Beyond the level of morphology, locality properties are also present in syntax, in patterns of word order. Dependency locality refers to the tendency for words in direct syntactic relationships to be close to each other in linear order (Futrell et al., 2020c), potentially explaining a number of typological universals of word order, including Greenberg's harmonic word order correlations (Greenberg, 1963; Dryer, 1992). Dependency locality has appeared in the functionalist typological literature as the principles of Domain Minimization (Hawkins, 1994, 2004, 2014) and Head Proximity (Rijkhoff, 1986, 1990), and has been operationalized in the corpus literature as dependency length minimization (Ferrer i Cancho, 2004; Liu, 2008; Gildea and Temperley, 2010; Futrell et al., 2015; Liu et al., 2017; Temperley and Gildea, 2018). We argue here that it is an extension of the same locality property that determines the order and contiguity of morphemes.

4.2. Memory, Surprisal, and Information Locality

We propose that the locality properties of natural language can be explained by assuming that natural language operates under constraints on incremental language processing. Applying the information-theoretic model of processing difficulty from Section 2.3.3 and considering also the complexity of encoding, decoding, and storing information in memory, we get a picture of processing difficulty in terms of a trade-off of surprisal (predictability of words) and memory (the bits of information that must be encoded, decoded, and stored in incremental memory). It can be shown mathematically under this processing model that when codes do not have locality, then they will create unavoidable processing difficulty. This section summarizes theory and empirical results that are presented in full detail by Hahn et al. (2021).

The information-theoretic model of the incremental comprehension difficulty associated with a word (or any other unit) w_t given a sequence of previous words w_<t is given by lossy-context surprisal (Futrell et al., 2020b):

\begin{array}{l} - log P (w_{t} ∣ m_{t}), \end{array}

where m_t is a potentially lossy memory representation of the context w_<t. Since our goal is to characterize languages as a whole, we should consider the average processing difficulty experienced by someone using the language. The average of Equation (5) is the conditional entropy of words given memory representations:

\begin{array}{l} H [W_{t} ∣ M_{t}], & (11) \end{array}

where W_t and M_t are the distributions on words and memory representations given by the language and by the comprehender's memory architecture. Equation (11) represents the average processing difficulty per word under the lossy-context surprisal model¹¹.

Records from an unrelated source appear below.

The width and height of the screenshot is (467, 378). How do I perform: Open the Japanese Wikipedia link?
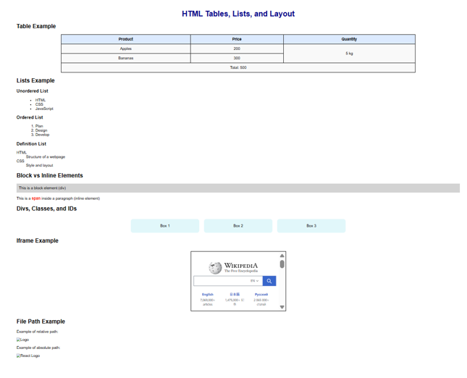pyautogui.click(x=234, y=295)
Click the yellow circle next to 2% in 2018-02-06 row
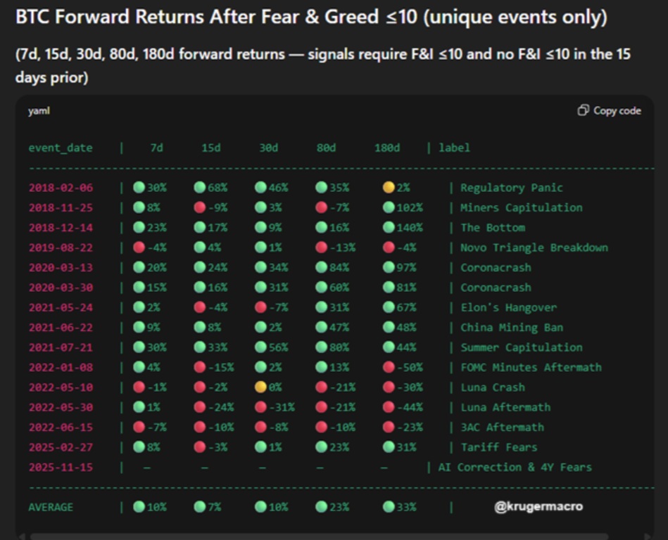 click(x=389, y=188)
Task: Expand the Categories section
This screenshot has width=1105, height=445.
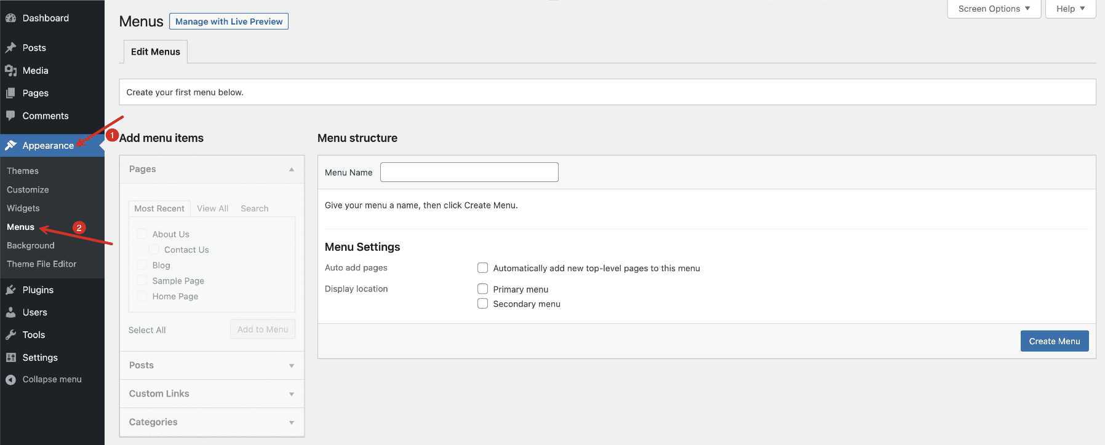Action: click(212, 422)
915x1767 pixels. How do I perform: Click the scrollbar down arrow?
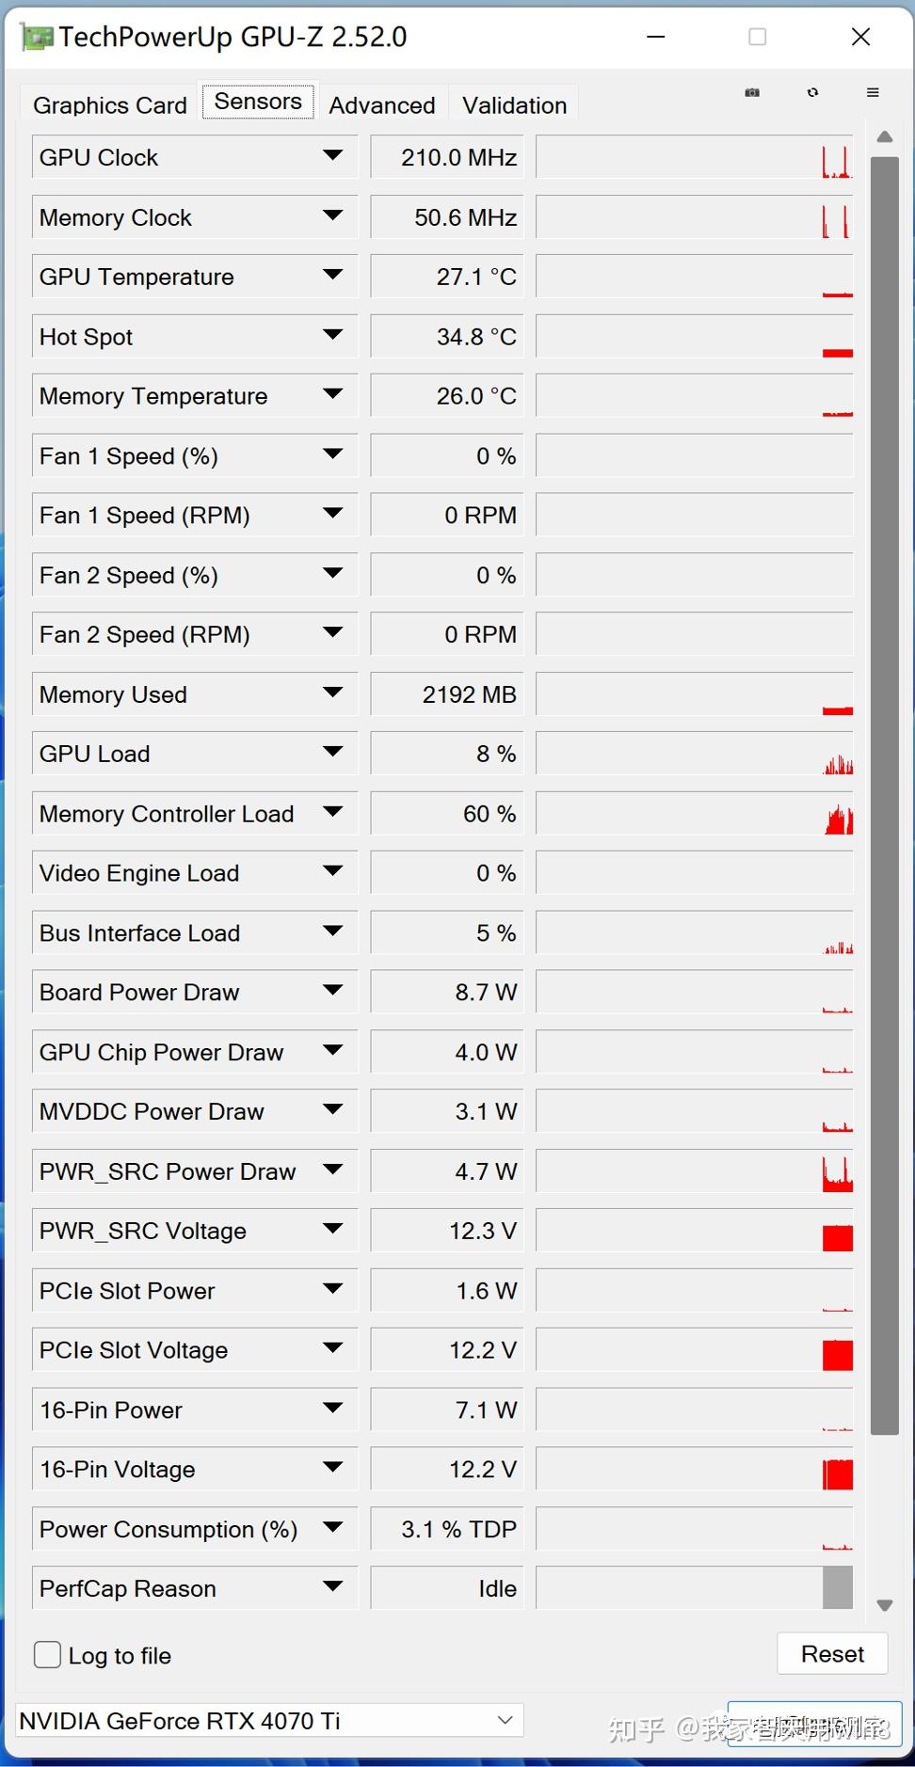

In addition to experiencing processing difficulty per word, a comprehender must also use memory resources in order to form the memory representations M_t that encode information about context. We can quantify the resources required to keep information in memory in terms of the entropy of the memory states:

\begin{array}{l} H [M_{t}], & (12) \end{array}

which counts the bits of information stored in memory on average. These two quantities (average surprisal in Equation 11 and memory entropy in Equation 12) trade off with each other. If a listener stores more information in memory, then a lower average surprisal per word can be achieved. If a listener stores less information in memory, then the listener will experience higher average surprisal per word. The particular form of the trade-off will depend on the language, as summarized in Figure 1. This trade-off curve is called the memory–surprisal trade-off.

FIGURE 1

Figure 1. Example memory–surprisal trade-off curves for two possible languages, A and B. While storing 2.0 bits in memory in language A, it is possible to achieve an average surprisal of around 3.5 bits; but in language B, a lower average surprisal can be achieved at the same level of memory usage. Language B has a steeper memory–surprisal trade-off than Language A, so it requires less memory resources to achieve the same level of surprisal. Figure from Hahn et al. (2021).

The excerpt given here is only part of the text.